Unclear, though, is whether Hollingsworth’s demand will hinder efforts to address such an enormous budget gap in time to avert a fast-approaching cash shortage.

Private Big Five negotiations allow governors and legislative leaders to speak frankly. They also keep labor unions, anti-tax groups and dozens of other Capitol special interests in the dark until it is too late to block any votes.

Airing every proposed cut, revenue increase, or other change in public could subject lawmakers to a nonstop barrage of office visits, phone calls to constituents and other pressure to oppose various proposals.

“The Big Five is not a perfect process,” said Dan Schnur, director of USC’s Unruh Institute of Politics and a former adviser to former Gov. Pete Wilson. “But it’s a lot better than hanging 120 legislators out to dry while they get beat up by the interest groups.”

Hollingsworth said the Big Five’s importance has been exaggerated. “There’s no reason that things can’t be voted on in committee after the leadership has discussed it,” he said.

Two-thirds vote

California is one of only three states that require a two-thirds vote of the Legislature to pass budgets and raise taxes. That means majority Democrats need to get the votes of at least a handful of Republican lawmakers and GOP leaders get a seat at the bargaining table.

Budget legislation used to be crafted in budget conference committees or between the powerful leaders of Assembly and Senate fiscal panels.

Negotiations between the Big Five emerged early in Wilson’s tenure as a way to settle final sticking points over how to address a steep drop in revenue.

Big Five meetings became increasingly common. In public, Democrat-controlled budget-conference committees would pass spending bills on party-line votes. The serious talks took place in private Big Five meetings.

The Big Five’s role peaked early this year. After months of secret talks, Schwarzenegger and legislative leaders essentially wrote a $92 billion 2009-10 budget—with $42 billion in spending cuts, temporary tax increases and borrowing.

Surprise spurs anger

Lawmakers and others had little time to review the package before late-night votes. Hollingsworth and several other GOP senators were angry to learn of the proposed tax increases and ousted GOP Senate leader Dave Cogdill, R-Modesto.

The package assumed voters would approve five budget-related ballot measures in the May 19 special election. Voters rejected all of them, with opponents successfully attacking them as the products of a backroom deal.

“Certainly the process at the beginning of this year was as opaque as I’ve ever seen it,” said Tim Hodson, director of the Center for Governmental Studies at Cal State Sacramento.

Big Five meetings are only one example of the Capitol’s closed-door culture. Governor’s offices produce major budget proposals in private. Legislative caucuses hold closed meetings to discuss strategy on issues affecting millions of Californians.

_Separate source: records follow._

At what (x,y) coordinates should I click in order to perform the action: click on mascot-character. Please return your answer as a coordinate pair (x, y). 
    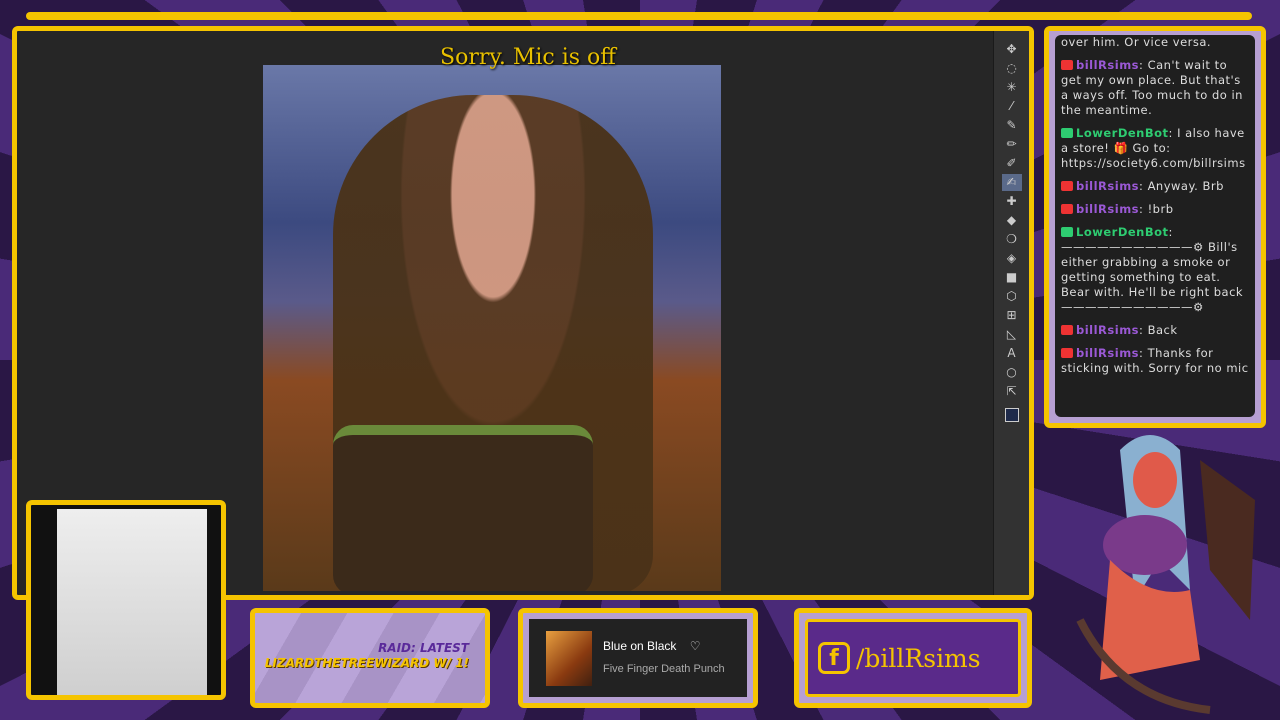
    Looking at the image, I should click on (1166, 574).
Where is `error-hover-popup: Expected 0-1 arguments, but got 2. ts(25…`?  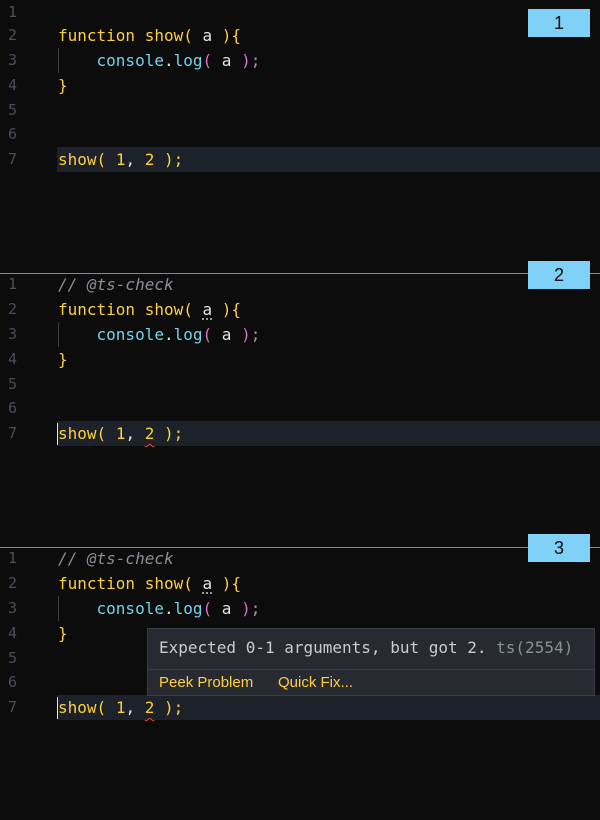
error-hover-popup: Expected 0-1 arguments, but got 2. ts(25… is located at coordinates (371, 662).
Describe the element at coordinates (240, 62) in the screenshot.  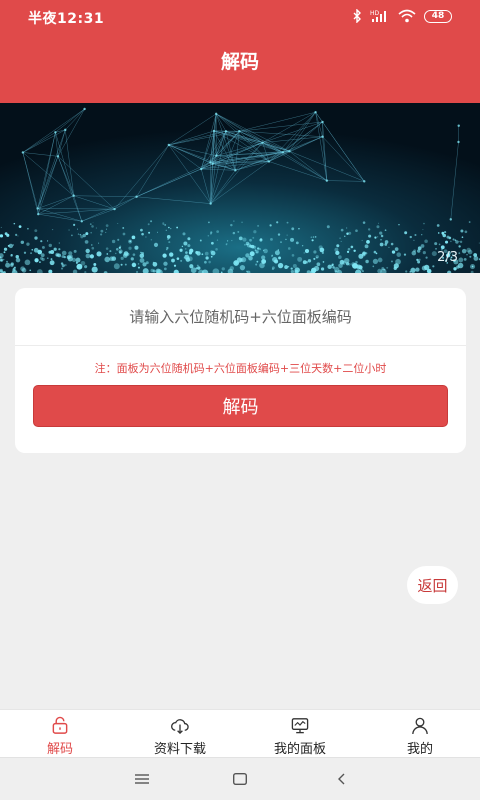
I see `page-title: 解码` at that location.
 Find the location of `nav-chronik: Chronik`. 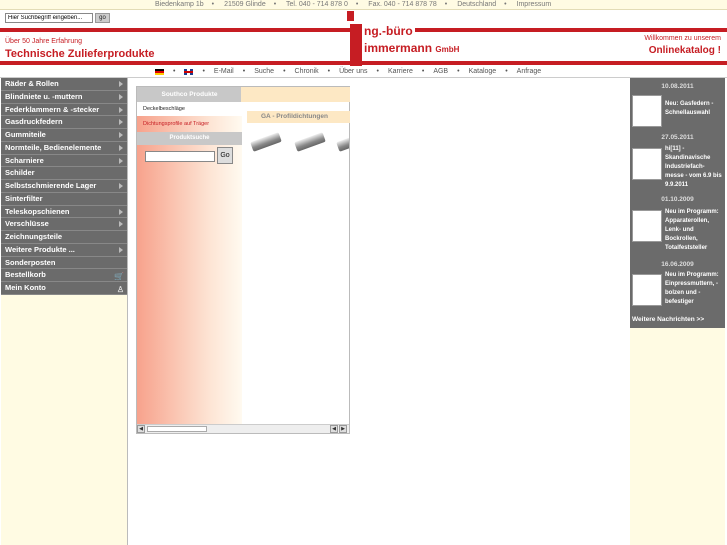

nav-chronik: Chronik is located at coordinates (307, 72).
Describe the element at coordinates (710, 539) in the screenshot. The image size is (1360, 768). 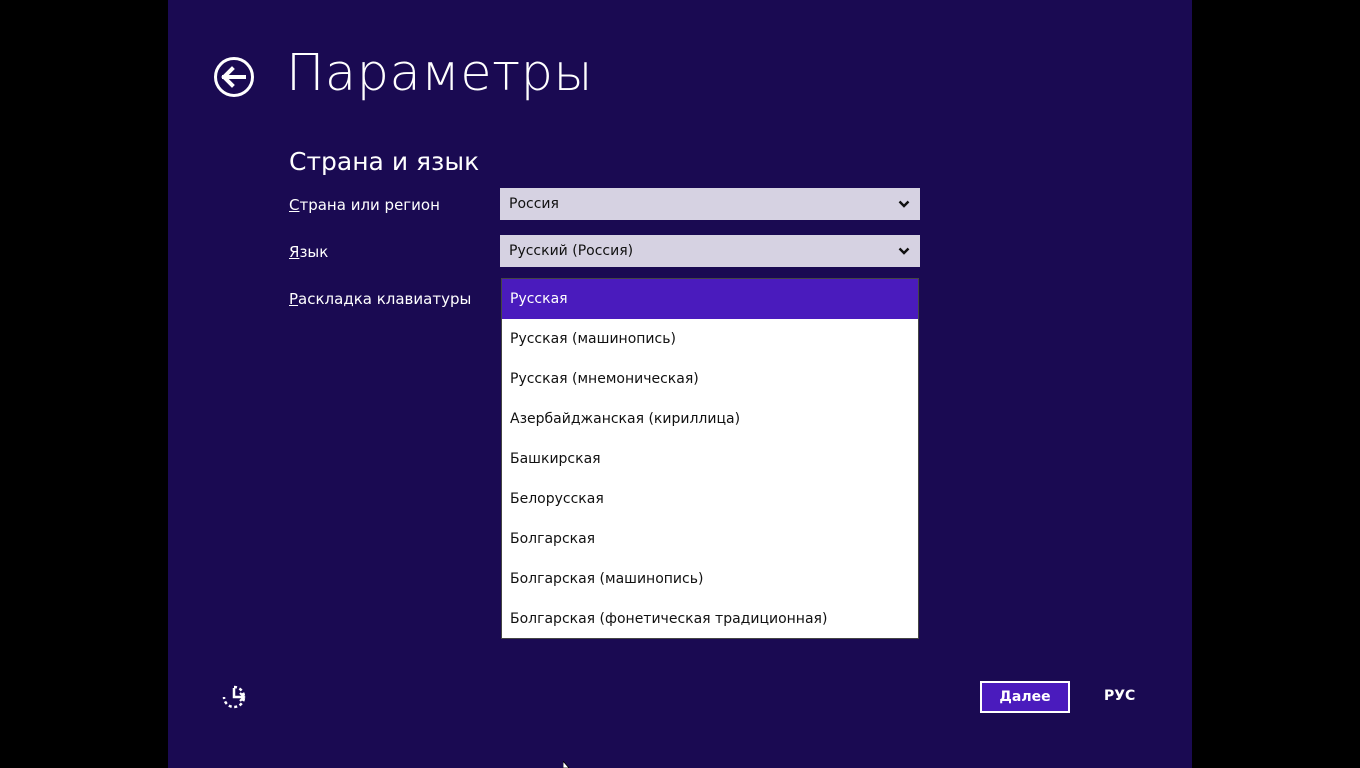
I see `keyboard-option: Болгарская` at that location.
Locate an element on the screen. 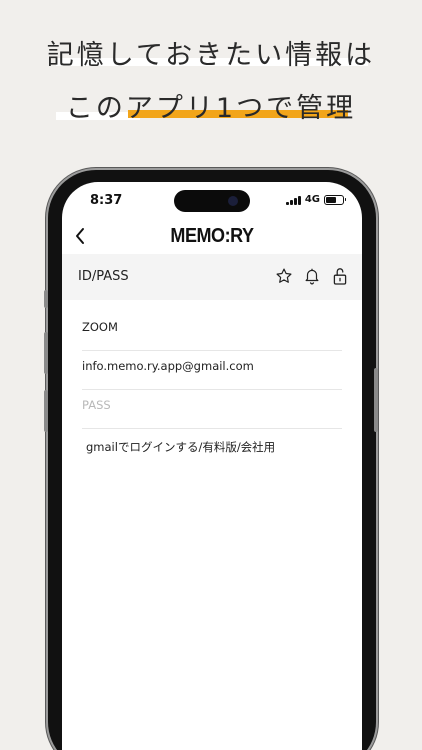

Big Five talks could diminish in importance this summer. Spending cuts, which do not require any GOP votes, are expected to provide the bulk of the shortfall solution. And Democrats could try to push through revenue-raising legislation on majority votes.

There also is the risk that Hollingsworth’s position will simply turn the Big Five into the Big Four, with the Senate GOP on the sidelines of any deals.

There have been two uneventful Big Five meetings since the special election. For the first time, the Senate GOP and the governor’s office released summaries of this week’s session. There are no plans for future meetings.

“It remains to be seen how big a part of this process the Big Five meetings are going to be,” Schwarzenegger spokesman Aaron McLear said. “It’s not just the governor’s meeting or Sen. Hollingsworth’s meeting; whatever they do in Big Five needs to be agreed upon by everyone.”

The Budget Conference Committee has spent hours in public hearings the past two weeks considering billions in spending cuts proposed by Schwarzenegger. The panel already has voted for some reductions.

Senate President Pro Tem Darrell Steinberg said he has no problem with Hollingsworth’s demands. But private talks could still be crucial to any final deal, he said.

“I still think you need some ability to negotiate, no question about it. There’s always going to be need for discussions between and among leaders,” said Steinberg, D-Sacramento.